A reinvindicação da produção do estudo foi feita pela Petrobras ao Conleste, que pediu à UFF a revisão dos planos diretores de cada um dos 11 municípios que integram o consórcio, tendo como base referencial as diretrizes do Ministério da Cidade. O relatório será apresentado aos prefeitos no dia 28 e cada um terá a opção de acatar as sugestões, ou não.
Guimarães afirmou que as análises de impacto com a chegada do Comperj devem ser feitas o quanto antes.
“Estou muito preocupado com tudo que tem acontecido e com o rápido crescimento de Itaboraí. Esse estudo da UFF tem que ser apresentado o quanto antes, já que o nosso corpo técnico está reestruturando o Plano Diretor do município”, ressaltou o secretário.
Além da importância de reforçar a infraestrutura de cada município, um dos pontos destacados pelo secretário foi a necessidade se criar rotas de fuga em Itaboraí. “Se alguma coisa acontecer e a Avenida 22 de Maio tiver que ser fechada, não sei o que vai ser.
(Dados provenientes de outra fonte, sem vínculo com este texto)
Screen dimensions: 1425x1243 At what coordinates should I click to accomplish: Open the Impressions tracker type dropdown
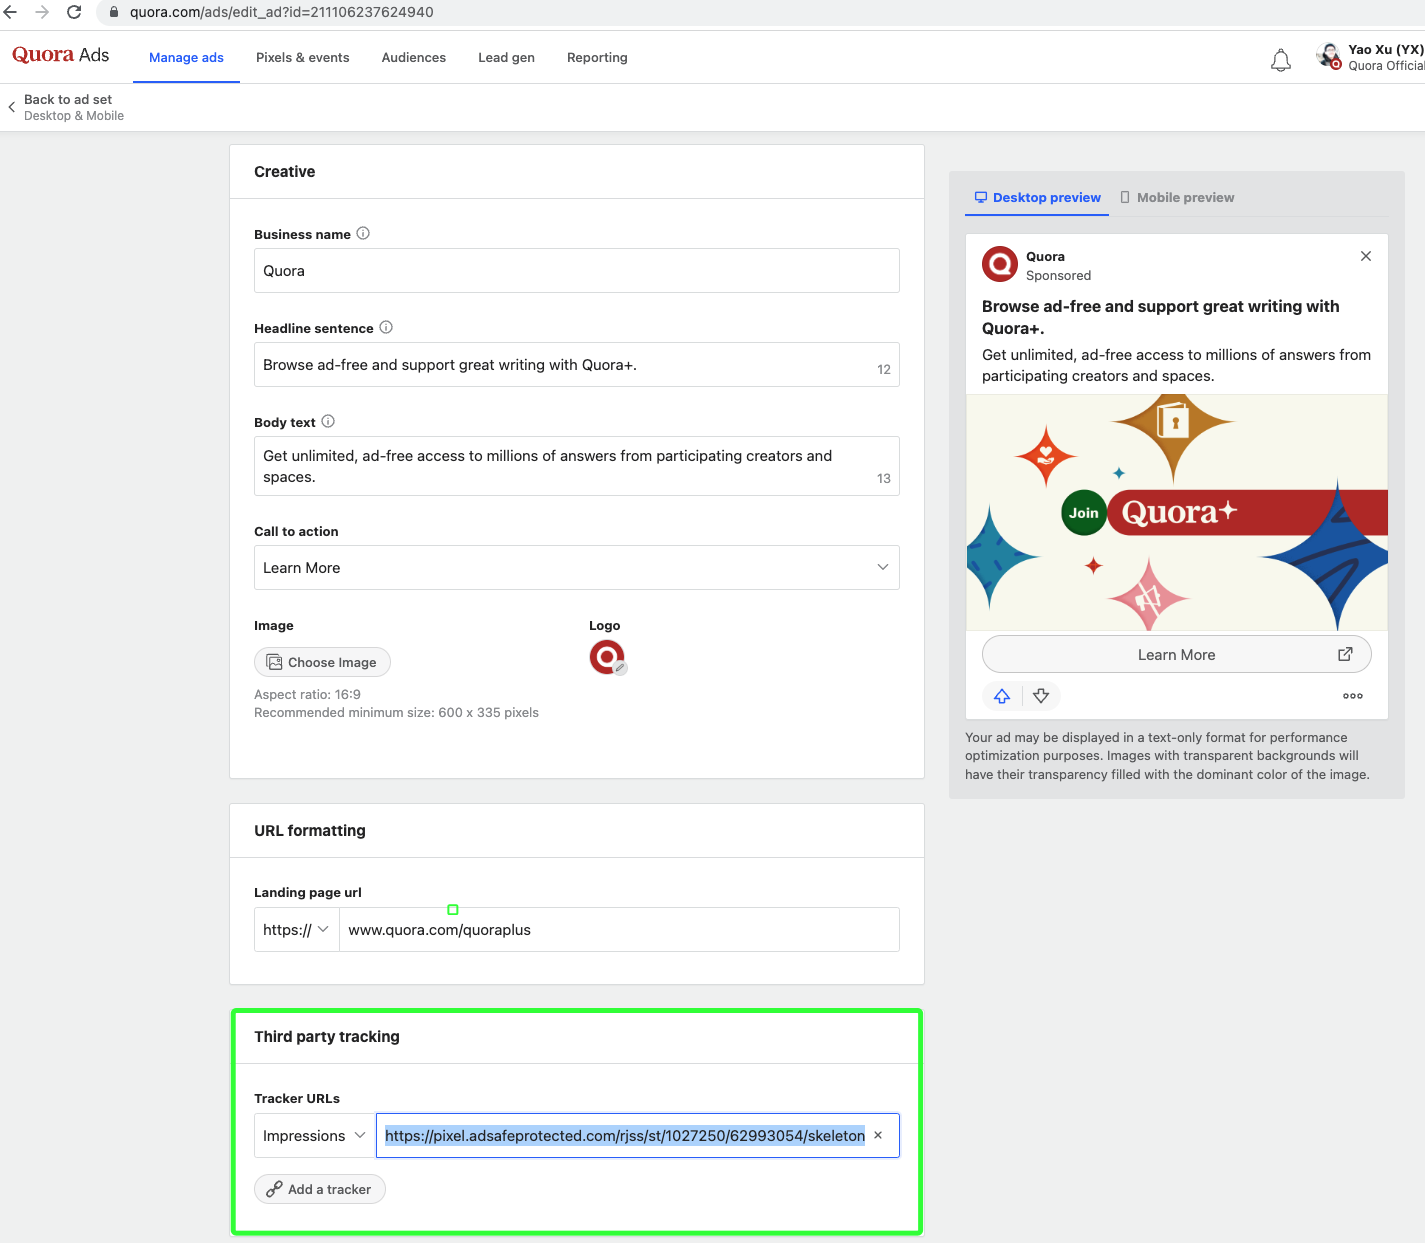point(313,1135)
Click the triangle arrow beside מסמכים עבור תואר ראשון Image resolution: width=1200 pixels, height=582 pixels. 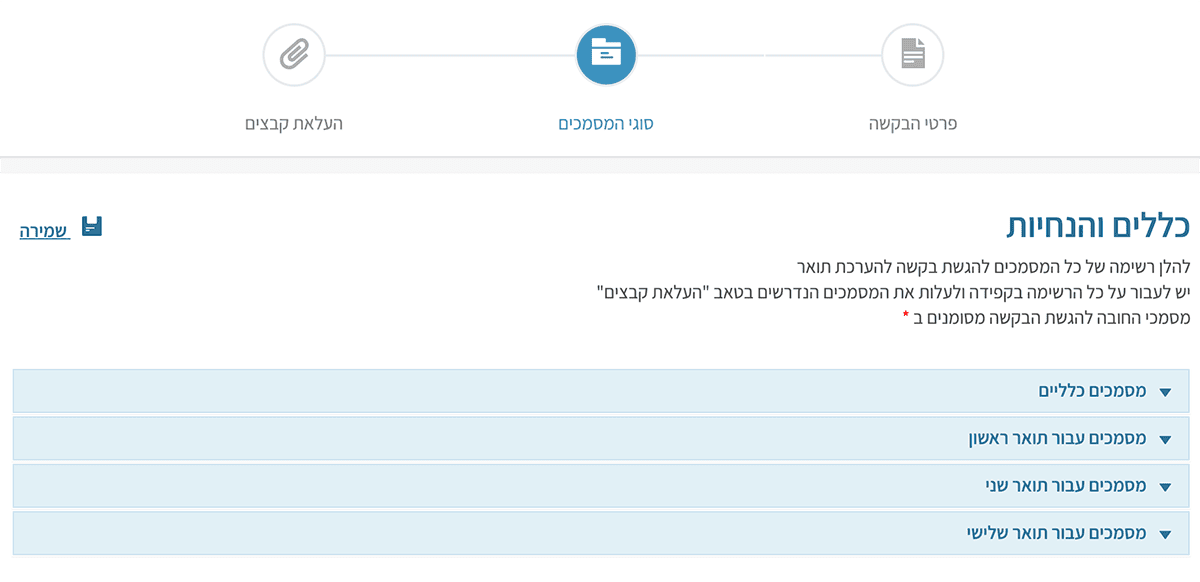tap(1164, 439)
Não temos rotas de fuga. A Petrobras, como uma das principais beneficiadas deste projeto, deve assumir sua parcela de responsabilidade e apresentar alguma contrapartida”, reivindicou.
Durante a 13ª Marcha Nacional em Defesa dos Municípios, reralizada em Brasília, entre os dias 18 e 20, o presidente do Conleste e prefeito de Tanguá, Carlos Pereira (PP), disse que os gestores solicitaram verbas para os projetos da região. “Nos reunimos com o ministro Alexandre Padilha para discutir o Plano Diretor Regional, que considerou a demanda de todas as cidades em transporte, mobilidade urbana, água, segurança integrada e habitação”, explicou.
Dentro de um prazo de 45 dias, será realizado um seminário, em Niterói, com a participação de todas as entidades envolvidas no desenvolvimento do Comperj para que o projeto final seja apresentado.